Like, I don't want to make the dances and do XYZ."
And I remember Gary Vee said it's easy to ignore them when they're the 14y old making stupid dances, but what happens in seven years when that 14y old is now the 21 year old who's getting ready to graduate college and get his first entry level job and now he's the customer base that you're trying to connect with and sell to. And I remember that didn't like really click for me back then. You know what I'm saying? But I had a conversation with an artist a couple weeks ago and that artist was like, "Man, bro, I've been watching you since I was 17, bro. I'm like 24 now." And I was like, "Damn, bro. I guess I have been like making content that long." You know what I'm saying? Like time flaws.
And that's what like I thought back to that video and I was like, "Oh [ __ ] this is what Gary Vee was talking about." You know what I'm saying? He was like a 16, 17 year old watching me at that time and he became an adult and when it was time for him to start making moves and doing stuff, he thought about me and that's when it clicked for me.
You know what I'm saying? That's when it started to make sense for me. This was just just this year.

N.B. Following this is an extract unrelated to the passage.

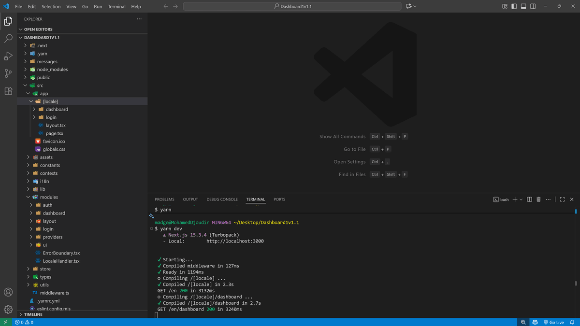Open the Accounts menu icon
The height and width of the screenshot is (326, 580).
click(x=8, y=292)
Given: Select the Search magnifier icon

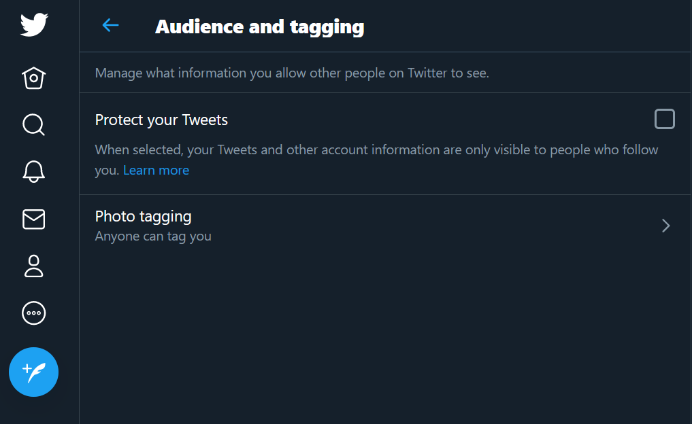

So, I think that that's how artists should be looking at it, too, bro. I know like it hurts to say like, "Oh, man. Like, we always got to kind of keep reinventing ourselves.
We're at the mercy of whatever the [ __ ] kids think are cool or are leaning into." But is that such a bad thing, bro? Like, if you can capture this person when they're 14, 15, 16, 17, 18, and they stay a fan of you for the rest of their life, was that not a good investment? Was that not a worthwhile conversion?
I think artists got to just show up every day now. Quality, quantity over quality is too much content. 37 million videos are uploaded a day to IG and Tik Tok. I agree, bro. Like cuz the hard part is getting a lot of like the hard part is bringing together quantity and quality. But I agree with you, man. I think that even attention economics have have changed, right? Like I was having this conversation with um I have a client right now who signed to an indie label and we were running some seeding campaigns and I was on the the phone with his marketing manager and the marketing manager just said something like, "Oh, I would expect this post to have done like 100k views out the gate, like you know, 20 30,000 likes." Something like that, right? Basically saying like, "Man, I thought this [ __ ] was going to hit." And I was like, "Man, for real, bro." Like it's hard to get a poster that like hit like right out the gate. Like it's very very few posts that hit [ __ ] 100K to a million views in the same day. I said, but if we were to go back and look at what these posts have done, you know what I'm saying? Let's say a week from now, a month from now, six months from now, we probably would see those numbers. And I had him do this exercise, right? I was like, "Bro, go to your TikTok and just scroll your TikTok and click on the first video that you see." And he clicked on it. I was like, "Look at the bottom of the video. When does it say that video came out?" And he's like, "Oh, it said it came out like two weeks ago or something like that."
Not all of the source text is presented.